**Selected excerpt**
──────────

Collectively known as marsupials, this superorder is divided into seven distinct orders; Didelphimorphia, Paucituberculata, Microbiotheria, Dasyuromorphia, Peramelemorphia, Notoryctemorphia, and Diprotodontia. Marsupials are pouch-bearing mammals who give birth to underdeveloped offspring. These offspring complete their development within the mother’s pouch. There is great diversity within this order. Forms range from the carnivorous Tasmanian wolf to the herbivorous red kangaroo.
Kangaroos, Wallabies & Possums
There are approximately 120 species found in the order Diprotodontia. Diprodonts are some of the best known marsupials including the kangaroos, wallabies, and possums, to name a few. These pouched mammals used to be lumped with all other pouched mammals into the superorder Marsupialia. Diprotodonts are native to Australia and a few minor areas of Asia.

──────────

**Work request 1**
According to the passage on marsupials, roughly how many species belong to the order Diprotodontia?
**Work request 2**
Write the next part of the passage on marsupials, picking up after its final sentence.

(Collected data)

──────────

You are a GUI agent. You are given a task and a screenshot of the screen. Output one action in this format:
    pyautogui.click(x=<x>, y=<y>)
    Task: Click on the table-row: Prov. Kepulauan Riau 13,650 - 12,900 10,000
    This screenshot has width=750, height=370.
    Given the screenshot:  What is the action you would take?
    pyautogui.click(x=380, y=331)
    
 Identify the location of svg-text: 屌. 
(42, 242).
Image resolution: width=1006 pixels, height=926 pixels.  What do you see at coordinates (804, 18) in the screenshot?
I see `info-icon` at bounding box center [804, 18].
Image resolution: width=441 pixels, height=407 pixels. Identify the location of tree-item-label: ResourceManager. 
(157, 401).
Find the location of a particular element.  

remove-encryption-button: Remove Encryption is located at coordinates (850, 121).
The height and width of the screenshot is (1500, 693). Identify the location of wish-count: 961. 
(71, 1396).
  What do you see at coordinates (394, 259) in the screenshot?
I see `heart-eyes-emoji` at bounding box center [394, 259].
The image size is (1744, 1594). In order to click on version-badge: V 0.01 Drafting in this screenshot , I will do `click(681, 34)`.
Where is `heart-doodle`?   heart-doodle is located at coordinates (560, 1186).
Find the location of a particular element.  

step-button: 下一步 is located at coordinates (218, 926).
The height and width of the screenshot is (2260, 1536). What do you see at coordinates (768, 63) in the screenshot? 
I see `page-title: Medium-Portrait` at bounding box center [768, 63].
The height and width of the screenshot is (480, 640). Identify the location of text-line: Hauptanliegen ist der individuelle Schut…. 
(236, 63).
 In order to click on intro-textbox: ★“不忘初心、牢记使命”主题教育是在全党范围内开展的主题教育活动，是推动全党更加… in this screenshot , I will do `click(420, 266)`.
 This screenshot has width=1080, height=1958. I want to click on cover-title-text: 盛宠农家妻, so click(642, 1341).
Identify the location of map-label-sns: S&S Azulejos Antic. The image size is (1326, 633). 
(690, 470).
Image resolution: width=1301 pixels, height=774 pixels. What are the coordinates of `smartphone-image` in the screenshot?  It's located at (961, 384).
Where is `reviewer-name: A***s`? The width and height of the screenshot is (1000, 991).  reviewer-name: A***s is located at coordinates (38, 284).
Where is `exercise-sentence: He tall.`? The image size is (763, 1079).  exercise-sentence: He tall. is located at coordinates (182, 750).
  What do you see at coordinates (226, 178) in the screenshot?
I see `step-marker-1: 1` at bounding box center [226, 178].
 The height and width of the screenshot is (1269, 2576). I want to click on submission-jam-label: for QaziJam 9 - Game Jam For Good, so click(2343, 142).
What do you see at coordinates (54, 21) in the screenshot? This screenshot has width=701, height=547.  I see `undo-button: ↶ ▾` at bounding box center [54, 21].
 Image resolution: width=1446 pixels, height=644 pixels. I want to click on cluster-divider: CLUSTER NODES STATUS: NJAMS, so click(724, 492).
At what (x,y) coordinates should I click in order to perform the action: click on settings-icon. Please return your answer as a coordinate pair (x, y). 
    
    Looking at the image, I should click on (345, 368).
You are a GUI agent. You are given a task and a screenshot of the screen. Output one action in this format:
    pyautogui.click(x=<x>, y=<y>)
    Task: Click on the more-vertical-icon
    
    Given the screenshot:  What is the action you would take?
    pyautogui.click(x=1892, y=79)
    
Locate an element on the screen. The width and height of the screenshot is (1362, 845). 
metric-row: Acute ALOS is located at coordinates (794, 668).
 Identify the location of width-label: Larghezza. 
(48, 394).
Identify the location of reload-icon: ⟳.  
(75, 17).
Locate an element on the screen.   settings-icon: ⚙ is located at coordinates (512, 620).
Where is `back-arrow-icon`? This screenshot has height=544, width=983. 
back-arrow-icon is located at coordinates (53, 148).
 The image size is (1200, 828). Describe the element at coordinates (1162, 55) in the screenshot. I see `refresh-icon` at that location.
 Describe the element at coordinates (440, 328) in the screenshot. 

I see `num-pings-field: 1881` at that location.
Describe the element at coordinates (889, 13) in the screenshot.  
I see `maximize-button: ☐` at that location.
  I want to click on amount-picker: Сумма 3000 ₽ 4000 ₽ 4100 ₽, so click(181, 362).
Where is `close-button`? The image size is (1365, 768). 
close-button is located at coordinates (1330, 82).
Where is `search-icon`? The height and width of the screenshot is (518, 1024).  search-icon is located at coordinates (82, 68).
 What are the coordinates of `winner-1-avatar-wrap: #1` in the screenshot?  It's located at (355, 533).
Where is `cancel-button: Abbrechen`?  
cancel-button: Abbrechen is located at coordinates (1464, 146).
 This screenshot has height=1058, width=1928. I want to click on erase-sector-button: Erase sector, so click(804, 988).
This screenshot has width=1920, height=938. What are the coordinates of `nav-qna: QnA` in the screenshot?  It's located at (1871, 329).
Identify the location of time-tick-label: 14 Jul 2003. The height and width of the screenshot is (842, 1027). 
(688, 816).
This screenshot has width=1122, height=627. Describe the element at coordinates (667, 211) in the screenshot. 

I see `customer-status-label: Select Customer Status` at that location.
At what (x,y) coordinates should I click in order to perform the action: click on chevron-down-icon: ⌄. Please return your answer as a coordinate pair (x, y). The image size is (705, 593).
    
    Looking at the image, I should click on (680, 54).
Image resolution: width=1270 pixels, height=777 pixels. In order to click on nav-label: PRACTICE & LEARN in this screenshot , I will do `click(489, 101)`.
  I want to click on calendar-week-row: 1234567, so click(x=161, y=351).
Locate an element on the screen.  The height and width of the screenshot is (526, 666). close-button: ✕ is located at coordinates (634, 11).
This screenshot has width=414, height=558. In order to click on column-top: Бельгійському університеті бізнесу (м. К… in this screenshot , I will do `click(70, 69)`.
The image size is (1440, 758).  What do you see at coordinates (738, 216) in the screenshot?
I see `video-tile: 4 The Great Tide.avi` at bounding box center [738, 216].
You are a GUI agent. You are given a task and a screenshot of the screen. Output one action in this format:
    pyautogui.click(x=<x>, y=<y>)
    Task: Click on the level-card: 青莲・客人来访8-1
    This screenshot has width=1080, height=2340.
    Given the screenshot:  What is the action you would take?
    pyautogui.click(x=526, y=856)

──────────

**Result 1**
Approximately 120 species.

**Result 2**
Tasmanian Devil, Tasmanian Tiger, Numbat, etc.
There are approximately 70 species found in the Order Dasyuridae. These mouse to dog-sized marsupials include dunnarts, quolls, the Tasmanian devil, the numbat and the recently extinct Tasmanian tiger. Dasyuromorphs are thought to be the evolutionary ancestors from which all other Australian families arose.